Task statement =
Which rows below contain the string "height" with matching case? Pick out each of those lines and copy it whole.

Recorded information =

····················

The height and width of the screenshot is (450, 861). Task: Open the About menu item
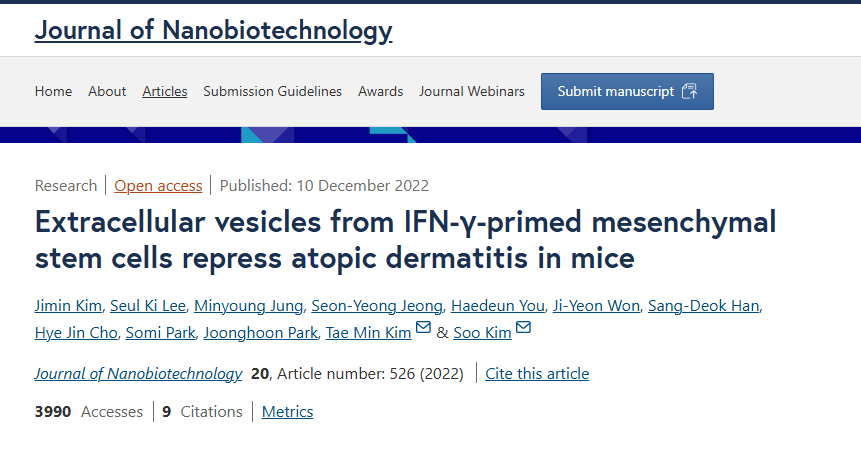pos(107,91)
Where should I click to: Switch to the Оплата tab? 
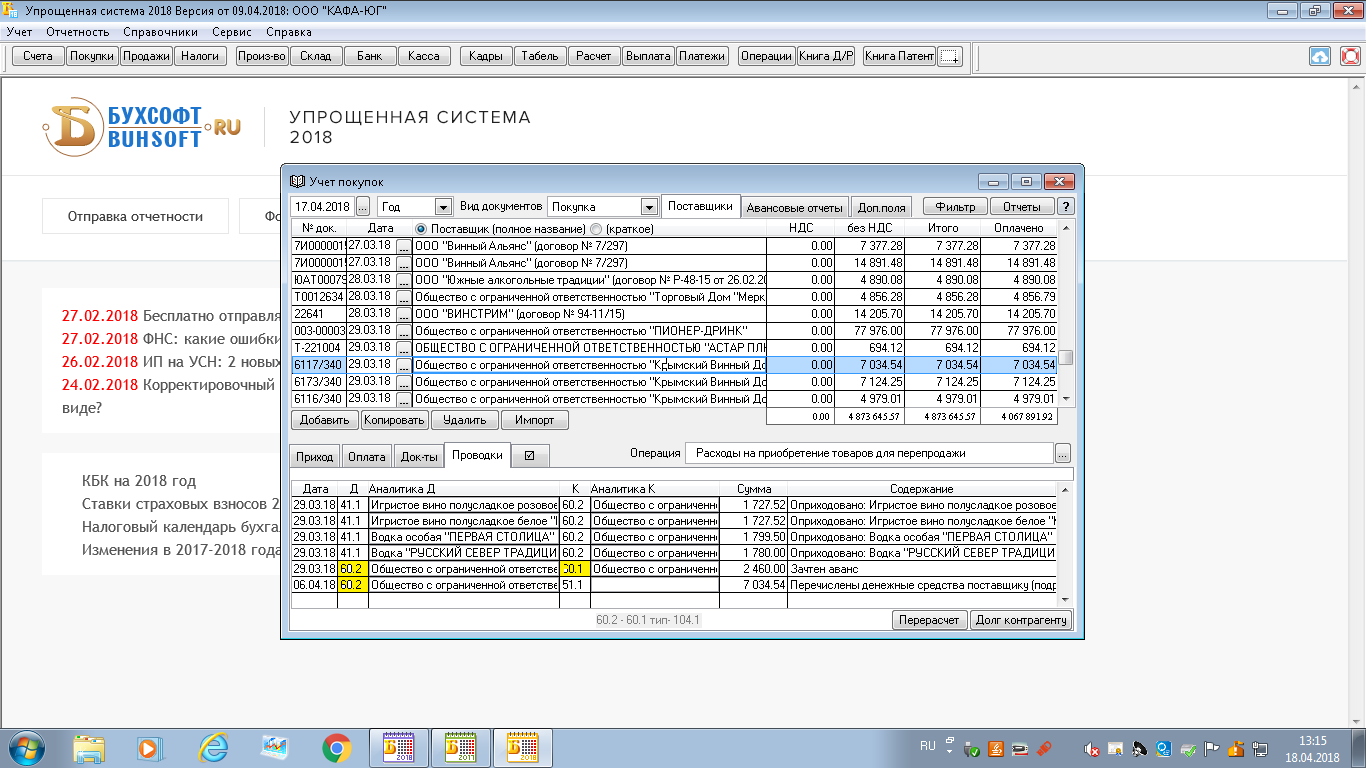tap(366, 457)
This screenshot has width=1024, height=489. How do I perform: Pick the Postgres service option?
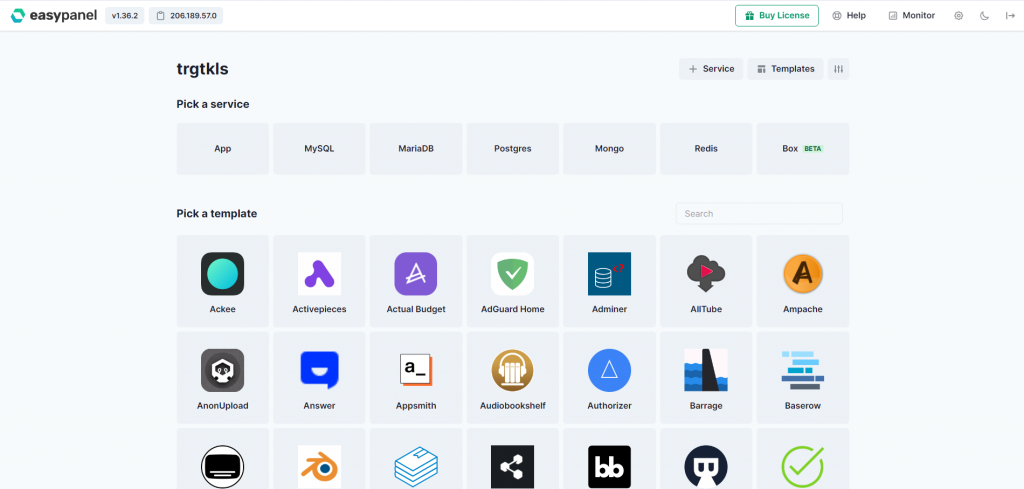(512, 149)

····················

Exercise result =
The height and width of the screenshot is (450, 861). Task: Open the About menu item
This screenshot has width=1024, height=489. How do I perform: Pick the Postgres service option?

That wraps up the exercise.